Clinical Program Evaluation and Assessments:

Recommended clinical assessments for the Choice Provider to consider administering at treatment onset and at the conclusion of treatment numbers 15, 30, and 40:

PTSD Checklist for DSM-5 (PCL-5)

Patient Health Questionnaire (PHQ-9)

Program Evaluation

CCI staff will consult periodically with clinicians and/or the clinic director/coordinator to inquire about new consults and referrals; evaluate the project regarding the barriers and facilitators in the referral and treatment process; comments, recommendations, and suggestions about problems and concerns as well as what processes are efficient and easy to implement; necessary protocol deviations made to achieve success for the facility and referred patients; and suggestions about changes to the protocol that would improve the process.

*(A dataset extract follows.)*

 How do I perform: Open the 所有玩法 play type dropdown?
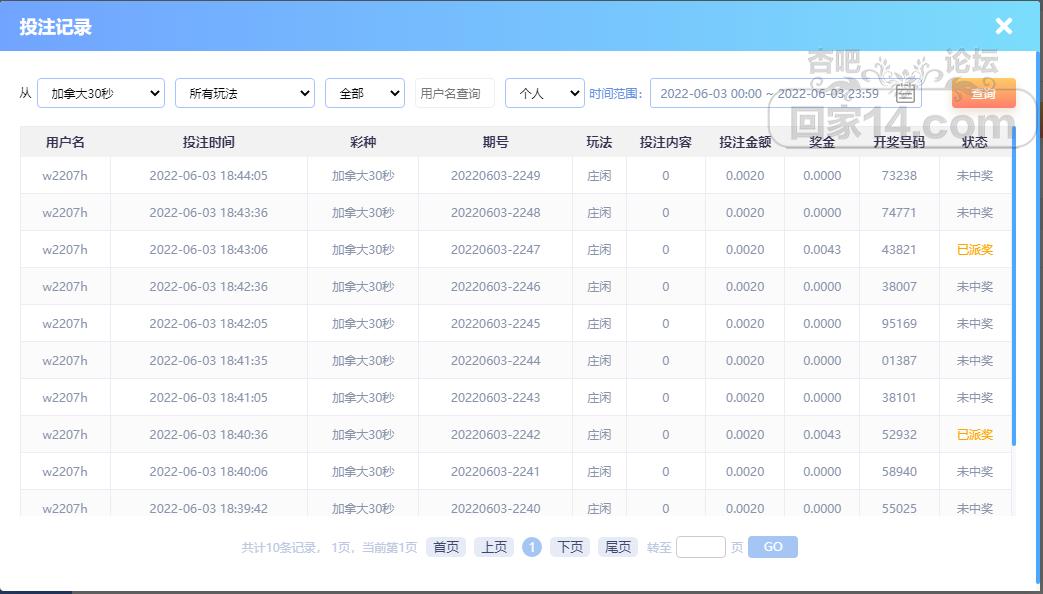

Quarterly and at the conclusion of the clinical demonstration project, CCI staff will consult with DGMC to evaluate the project regarding the barriers and facilitators in the referral and treatment process; comments, recommendations, and suggestions about problems and concerns as well as what processes are efficient and easy to implement; necessary protocol deviations made to achieve success for the facility and referred patients; and suggestions about changes to the protocol that would improve the process.

 

Emergency Procedures

If the Veteran experiences an adverse reaction during the treatment session, DGMC will provide acute care, as necessary, at the time of the event and should contact the referring VA clinician to maintain continuity of care. DGMC, in collaboration with VAMC, will develop a plan for addressing potential mental health implications should the intervention fail to achieve the desired results. The VAMC will provide necessary medical care following an injury according to the Veteran’s eligibility.